EXPECTING A DIFFERENT RESULT

This morning The Washington Post told us what Steve Schmidt of the McCain campaign says his side is going to do to regain the momentum:

Schmidt said the campaign will press two arguments as forcefully as possible in the coming days. One is that Obama is not ready to be commander in chief and that, in a time of two wars, "his policies will make the world more dangerous and America less secure." Second, he said, McCain will argue that, in a time of economic crisis, Obama will raise taxes and spending and "will make our economy worse."

I'm a little bit puzzled by this. Isn't this exactly what the McCain campaign has been doing? Isn't this precisely what isn't working, particularly according to post-debate polls?

But that's the way of the McCain campaign -- when a strategy doesn't seem to be working, or is criticized, the McCain team just sticks with it. Only when it becomes glaringly obvious that the strategy is a millstone does the campaign seem to change course.

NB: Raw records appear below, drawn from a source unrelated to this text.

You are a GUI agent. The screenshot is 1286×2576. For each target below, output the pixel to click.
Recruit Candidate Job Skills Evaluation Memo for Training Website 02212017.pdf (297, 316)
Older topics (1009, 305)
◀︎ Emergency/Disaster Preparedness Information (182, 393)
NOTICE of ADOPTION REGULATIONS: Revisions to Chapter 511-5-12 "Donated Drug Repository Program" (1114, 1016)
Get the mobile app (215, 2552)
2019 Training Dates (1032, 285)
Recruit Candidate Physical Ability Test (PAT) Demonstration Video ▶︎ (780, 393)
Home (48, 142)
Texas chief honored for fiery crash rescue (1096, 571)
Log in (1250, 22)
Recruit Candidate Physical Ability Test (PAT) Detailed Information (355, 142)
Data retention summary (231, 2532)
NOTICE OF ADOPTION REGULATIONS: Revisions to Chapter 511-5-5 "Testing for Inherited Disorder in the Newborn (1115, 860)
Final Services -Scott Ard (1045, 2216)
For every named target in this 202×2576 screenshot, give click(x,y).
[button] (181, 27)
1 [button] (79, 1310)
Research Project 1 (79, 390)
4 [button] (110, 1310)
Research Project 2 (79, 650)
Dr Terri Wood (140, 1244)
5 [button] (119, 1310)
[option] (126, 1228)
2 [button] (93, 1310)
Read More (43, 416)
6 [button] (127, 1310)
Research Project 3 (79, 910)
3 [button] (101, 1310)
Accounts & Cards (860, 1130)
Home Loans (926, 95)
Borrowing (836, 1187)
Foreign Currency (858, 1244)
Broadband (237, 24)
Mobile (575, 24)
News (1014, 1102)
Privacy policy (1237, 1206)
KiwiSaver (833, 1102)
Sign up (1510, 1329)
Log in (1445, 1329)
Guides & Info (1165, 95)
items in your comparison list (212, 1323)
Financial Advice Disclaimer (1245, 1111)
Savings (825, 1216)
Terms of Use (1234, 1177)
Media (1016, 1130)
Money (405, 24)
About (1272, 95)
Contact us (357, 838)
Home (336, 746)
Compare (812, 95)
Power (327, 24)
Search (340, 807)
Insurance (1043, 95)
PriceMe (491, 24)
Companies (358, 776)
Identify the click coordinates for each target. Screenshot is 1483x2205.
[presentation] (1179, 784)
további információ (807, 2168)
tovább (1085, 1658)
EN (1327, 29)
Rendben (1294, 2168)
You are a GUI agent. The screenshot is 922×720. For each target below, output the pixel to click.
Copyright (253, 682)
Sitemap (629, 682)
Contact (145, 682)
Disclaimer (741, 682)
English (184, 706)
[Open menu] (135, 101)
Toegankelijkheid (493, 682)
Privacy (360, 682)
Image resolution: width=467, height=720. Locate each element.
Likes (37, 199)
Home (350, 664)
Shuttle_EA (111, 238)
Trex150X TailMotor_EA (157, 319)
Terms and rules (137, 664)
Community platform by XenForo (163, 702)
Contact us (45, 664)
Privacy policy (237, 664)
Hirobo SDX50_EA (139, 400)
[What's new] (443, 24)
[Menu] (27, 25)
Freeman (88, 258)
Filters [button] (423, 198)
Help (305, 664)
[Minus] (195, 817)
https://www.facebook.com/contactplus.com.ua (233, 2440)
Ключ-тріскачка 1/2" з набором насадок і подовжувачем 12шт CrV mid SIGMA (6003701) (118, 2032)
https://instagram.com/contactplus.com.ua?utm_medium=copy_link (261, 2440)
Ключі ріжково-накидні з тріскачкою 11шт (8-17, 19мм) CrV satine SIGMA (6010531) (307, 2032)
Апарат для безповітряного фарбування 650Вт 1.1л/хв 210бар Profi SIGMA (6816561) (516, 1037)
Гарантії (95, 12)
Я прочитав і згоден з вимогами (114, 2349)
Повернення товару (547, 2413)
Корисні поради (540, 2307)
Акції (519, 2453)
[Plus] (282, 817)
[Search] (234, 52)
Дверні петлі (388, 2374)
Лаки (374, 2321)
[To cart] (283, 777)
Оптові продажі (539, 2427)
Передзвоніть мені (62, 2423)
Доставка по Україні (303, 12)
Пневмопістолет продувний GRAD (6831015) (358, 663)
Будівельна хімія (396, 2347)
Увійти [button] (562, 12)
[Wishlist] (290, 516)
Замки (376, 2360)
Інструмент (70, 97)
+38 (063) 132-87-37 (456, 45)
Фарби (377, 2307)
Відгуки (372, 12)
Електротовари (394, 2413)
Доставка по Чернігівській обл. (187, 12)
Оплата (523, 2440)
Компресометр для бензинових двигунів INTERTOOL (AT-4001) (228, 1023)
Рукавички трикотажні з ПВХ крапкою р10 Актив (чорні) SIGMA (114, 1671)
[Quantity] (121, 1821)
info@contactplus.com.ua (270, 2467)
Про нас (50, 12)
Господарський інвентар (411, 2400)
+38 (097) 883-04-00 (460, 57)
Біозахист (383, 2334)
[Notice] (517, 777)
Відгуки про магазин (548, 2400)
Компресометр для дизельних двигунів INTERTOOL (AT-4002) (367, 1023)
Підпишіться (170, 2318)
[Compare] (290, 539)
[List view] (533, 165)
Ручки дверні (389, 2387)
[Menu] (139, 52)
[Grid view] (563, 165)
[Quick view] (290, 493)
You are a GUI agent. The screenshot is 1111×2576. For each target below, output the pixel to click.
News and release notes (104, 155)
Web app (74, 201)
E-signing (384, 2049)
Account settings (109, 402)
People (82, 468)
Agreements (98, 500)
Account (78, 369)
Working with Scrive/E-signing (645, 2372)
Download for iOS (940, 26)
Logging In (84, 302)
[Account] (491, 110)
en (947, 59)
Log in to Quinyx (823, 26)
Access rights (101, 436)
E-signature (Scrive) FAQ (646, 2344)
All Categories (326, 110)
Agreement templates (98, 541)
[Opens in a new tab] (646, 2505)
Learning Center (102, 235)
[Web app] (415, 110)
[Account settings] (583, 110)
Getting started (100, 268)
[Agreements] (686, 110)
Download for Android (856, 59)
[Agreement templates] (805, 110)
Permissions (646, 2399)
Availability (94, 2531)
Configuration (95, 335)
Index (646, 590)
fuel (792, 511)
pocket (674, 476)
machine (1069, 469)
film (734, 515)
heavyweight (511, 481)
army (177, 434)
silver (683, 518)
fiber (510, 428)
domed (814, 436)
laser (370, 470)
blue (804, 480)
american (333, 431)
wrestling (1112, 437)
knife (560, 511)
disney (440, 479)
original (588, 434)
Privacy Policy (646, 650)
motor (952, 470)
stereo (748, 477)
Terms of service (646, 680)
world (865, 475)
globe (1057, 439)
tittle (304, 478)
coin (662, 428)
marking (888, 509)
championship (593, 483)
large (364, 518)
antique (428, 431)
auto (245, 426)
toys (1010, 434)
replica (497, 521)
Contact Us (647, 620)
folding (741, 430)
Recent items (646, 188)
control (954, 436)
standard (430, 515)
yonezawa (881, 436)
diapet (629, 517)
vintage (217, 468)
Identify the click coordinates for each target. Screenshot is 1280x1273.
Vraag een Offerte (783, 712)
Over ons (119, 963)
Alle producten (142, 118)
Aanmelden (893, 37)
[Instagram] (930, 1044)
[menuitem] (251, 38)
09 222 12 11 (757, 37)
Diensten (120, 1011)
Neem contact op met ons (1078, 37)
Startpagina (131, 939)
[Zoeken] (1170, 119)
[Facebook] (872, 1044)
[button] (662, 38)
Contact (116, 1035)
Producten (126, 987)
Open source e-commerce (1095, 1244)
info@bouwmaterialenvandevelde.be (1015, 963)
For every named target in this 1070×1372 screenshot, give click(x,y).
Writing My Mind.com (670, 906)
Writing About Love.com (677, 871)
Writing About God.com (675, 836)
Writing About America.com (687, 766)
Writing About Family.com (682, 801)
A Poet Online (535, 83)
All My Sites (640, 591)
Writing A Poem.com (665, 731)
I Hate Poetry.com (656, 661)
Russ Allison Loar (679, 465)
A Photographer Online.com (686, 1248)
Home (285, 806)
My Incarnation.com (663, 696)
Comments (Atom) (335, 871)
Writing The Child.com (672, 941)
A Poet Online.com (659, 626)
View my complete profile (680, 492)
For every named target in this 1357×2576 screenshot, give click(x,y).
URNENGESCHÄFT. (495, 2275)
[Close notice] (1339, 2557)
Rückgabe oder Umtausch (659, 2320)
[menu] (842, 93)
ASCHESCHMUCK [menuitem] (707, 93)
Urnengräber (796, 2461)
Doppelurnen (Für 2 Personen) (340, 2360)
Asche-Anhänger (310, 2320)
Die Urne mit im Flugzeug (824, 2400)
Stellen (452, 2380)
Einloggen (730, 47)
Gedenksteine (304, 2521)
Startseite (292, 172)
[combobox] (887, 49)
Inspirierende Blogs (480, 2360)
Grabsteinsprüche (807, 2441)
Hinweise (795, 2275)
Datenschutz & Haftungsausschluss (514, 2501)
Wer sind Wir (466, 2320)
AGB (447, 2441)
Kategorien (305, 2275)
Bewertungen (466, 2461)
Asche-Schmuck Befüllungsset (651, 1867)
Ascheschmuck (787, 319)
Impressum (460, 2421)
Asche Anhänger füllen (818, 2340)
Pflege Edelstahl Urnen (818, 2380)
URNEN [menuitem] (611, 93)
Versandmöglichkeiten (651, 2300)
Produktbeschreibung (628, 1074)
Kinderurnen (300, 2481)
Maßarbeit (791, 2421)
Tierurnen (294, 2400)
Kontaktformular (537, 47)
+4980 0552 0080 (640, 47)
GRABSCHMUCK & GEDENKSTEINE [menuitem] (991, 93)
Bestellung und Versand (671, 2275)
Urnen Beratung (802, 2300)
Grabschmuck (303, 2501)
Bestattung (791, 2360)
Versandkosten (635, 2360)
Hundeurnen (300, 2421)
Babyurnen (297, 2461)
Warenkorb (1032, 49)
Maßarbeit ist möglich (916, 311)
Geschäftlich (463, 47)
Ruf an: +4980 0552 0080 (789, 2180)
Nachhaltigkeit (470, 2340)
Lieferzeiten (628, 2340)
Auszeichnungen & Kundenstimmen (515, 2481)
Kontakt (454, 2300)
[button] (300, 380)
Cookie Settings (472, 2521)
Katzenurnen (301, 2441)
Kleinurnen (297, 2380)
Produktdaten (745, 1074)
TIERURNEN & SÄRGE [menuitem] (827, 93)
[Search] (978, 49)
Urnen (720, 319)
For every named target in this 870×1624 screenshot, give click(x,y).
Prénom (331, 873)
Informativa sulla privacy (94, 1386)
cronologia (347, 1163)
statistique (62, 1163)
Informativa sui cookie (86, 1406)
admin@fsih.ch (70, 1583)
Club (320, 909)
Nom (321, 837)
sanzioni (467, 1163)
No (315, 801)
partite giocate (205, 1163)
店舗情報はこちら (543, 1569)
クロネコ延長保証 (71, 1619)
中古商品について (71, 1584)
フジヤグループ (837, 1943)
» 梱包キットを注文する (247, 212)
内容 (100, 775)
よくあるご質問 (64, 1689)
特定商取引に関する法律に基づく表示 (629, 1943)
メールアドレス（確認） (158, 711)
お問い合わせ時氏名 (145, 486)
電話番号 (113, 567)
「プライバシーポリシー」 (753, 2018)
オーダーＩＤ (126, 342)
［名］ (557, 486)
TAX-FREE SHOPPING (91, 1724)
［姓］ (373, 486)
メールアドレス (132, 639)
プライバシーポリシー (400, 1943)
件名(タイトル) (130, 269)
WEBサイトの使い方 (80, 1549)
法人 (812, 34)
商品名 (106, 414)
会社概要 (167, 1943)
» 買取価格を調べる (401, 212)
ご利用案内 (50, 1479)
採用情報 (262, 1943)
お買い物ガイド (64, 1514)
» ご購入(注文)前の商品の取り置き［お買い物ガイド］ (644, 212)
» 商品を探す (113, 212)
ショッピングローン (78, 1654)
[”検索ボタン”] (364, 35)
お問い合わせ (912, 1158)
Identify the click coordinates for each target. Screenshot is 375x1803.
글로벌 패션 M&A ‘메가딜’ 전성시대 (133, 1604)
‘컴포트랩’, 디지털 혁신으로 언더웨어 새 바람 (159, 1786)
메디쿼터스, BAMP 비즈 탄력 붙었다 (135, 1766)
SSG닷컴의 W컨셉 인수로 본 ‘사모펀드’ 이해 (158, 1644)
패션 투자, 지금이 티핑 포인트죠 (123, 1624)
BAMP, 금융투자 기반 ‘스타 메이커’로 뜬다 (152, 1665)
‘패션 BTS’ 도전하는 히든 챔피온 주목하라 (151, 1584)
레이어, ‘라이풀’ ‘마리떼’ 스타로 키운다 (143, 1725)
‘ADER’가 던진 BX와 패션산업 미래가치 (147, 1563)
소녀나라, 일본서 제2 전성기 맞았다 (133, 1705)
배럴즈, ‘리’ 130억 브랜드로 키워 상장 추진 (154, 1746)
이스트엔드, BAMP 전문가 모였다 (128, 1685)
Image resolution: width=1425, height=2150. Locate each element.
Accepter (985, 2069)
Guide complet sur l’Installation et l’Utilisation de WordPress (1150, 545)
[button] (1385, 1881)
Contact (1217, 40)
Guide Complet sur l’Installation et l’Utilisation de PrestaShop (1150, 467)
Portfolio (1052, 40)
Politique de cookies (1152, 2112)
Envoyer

Remember how Team McCain kept sending Sarah Palin out to repeat statements about her record ("I said thanks but no thanks") long after they were debunked? And remember McCain's insistence that "the fundamentals of the economy are strong" was a reference to workers,? Nobody believed that, and yet the McCain campaign still has this ad, which startes with McCain saying "You, the American workers, are the best in the world" in heavy rotation on national television -- as if he can't bear to concede that his upbeat talk was a gaffe.

I think these may be signs of a stubbornness, a tendency to dig in heels, that pervades the McCain campaign.

It makes me think that McCain in the last two debates will probably be just as rude and contemptuous as he was in the first one, and will keep trying to argue that Obama "doesn't understand." Common sense suggests he'll change his talking points and his tone, but I'm not so sure. I think he may be too muleheaded to do that.